Tanto nos povoados que freqüentavam quanto nos seus navios, as regras eram informais. Num livro sobre pirataria, tema que fascinou o inglês Daniel Defoe (1660-1731), autor do clássico romance Robinson Crusoé, narra que, muitas vezes, os piratas elegiam democraticamente seus capitães. Eles também acabaram substituindo a tradicional bandeira vermelha sem emblema, a marca registrada dos navios corsários, pelo pano negro estampado com a caveira e os ossos cruzados. Os ladrões do mar, entretanto, já estavam com os dias contados.
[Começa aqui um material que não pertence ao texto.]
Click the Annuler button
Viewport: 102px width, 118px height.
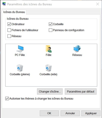[x=70, y=113]
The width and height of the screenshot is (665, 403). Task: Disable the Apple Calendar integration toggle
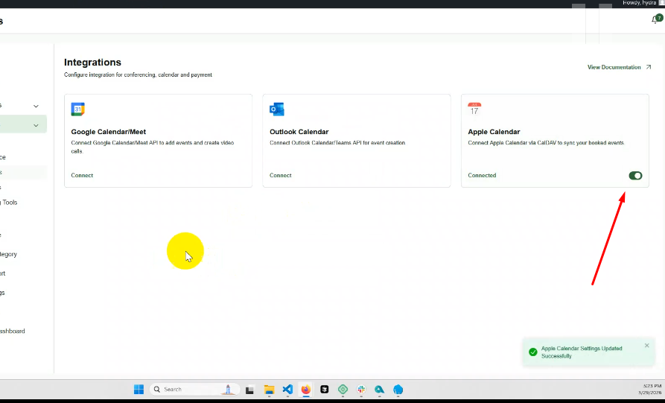(635, 176)
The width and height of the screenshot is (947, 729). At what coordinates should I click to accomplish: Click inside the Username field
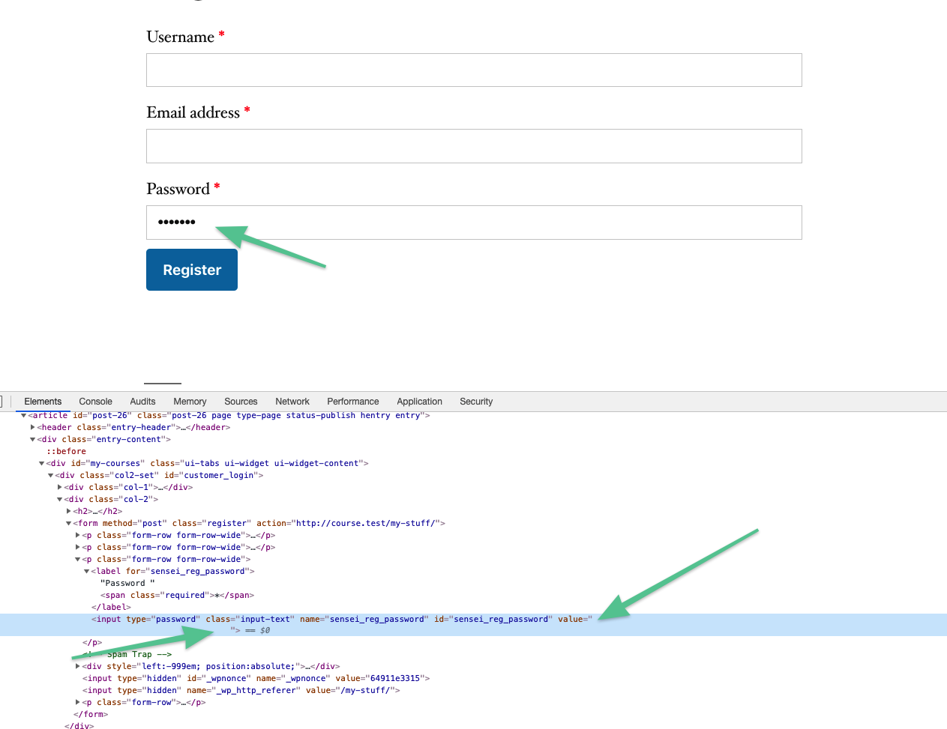tap(474, 70)
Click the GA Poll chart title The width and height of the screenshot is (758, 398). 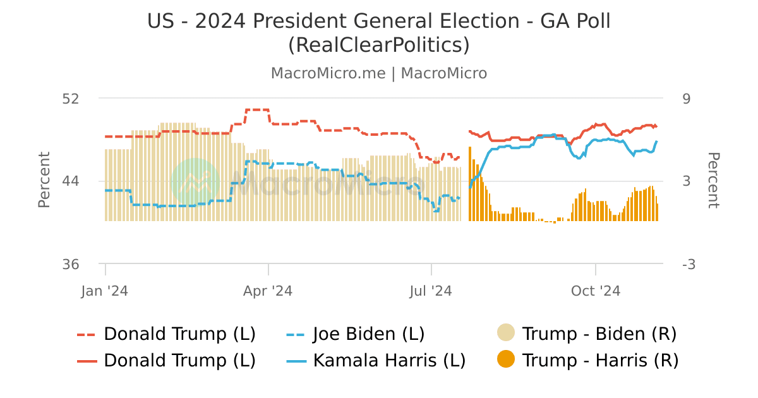[379, 33]
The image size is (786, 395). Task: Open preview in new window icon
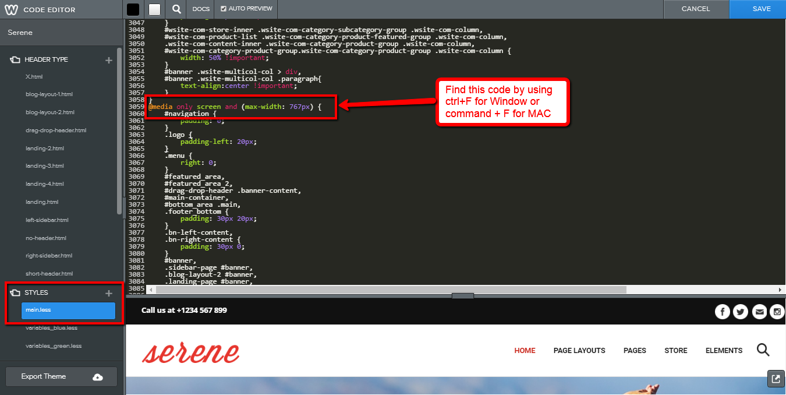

No início do século XVIII, já estabelecida como a nação mais rica e poderosa do mundo, a Inglaterra dispensou definitivamente os serviços dos piratas – e declarou aberta a temporada de caça à pirataria. Assim o governo britânico cumpria com algum atraso o compromisso assinado em 1670, no Tratado de Madri. A primeira lei inglesa instituindo tribunais especiais para julgar os piratas capturados data de 1700. Foi graças a essa lei que o capitão William Kidd acabou executado e teve seu corpo exposto em Londres em 1701. Dezessete anos depois, chegou a vez de outro pirata famoso, Edward Teach, o Barba Negra, que assolava as colônias inglesas da costa sudeste da América do Norte. Ele costumava buscar refúgio em Charleston, na Carolina do Sul, mas os habitantes do lugar acabariam criando coragem e trataram de dar cabo de tão perniciosa figura. Assim, Barba Negra terminou seus dias linchado. Os corsários saíam da história para virar lenda.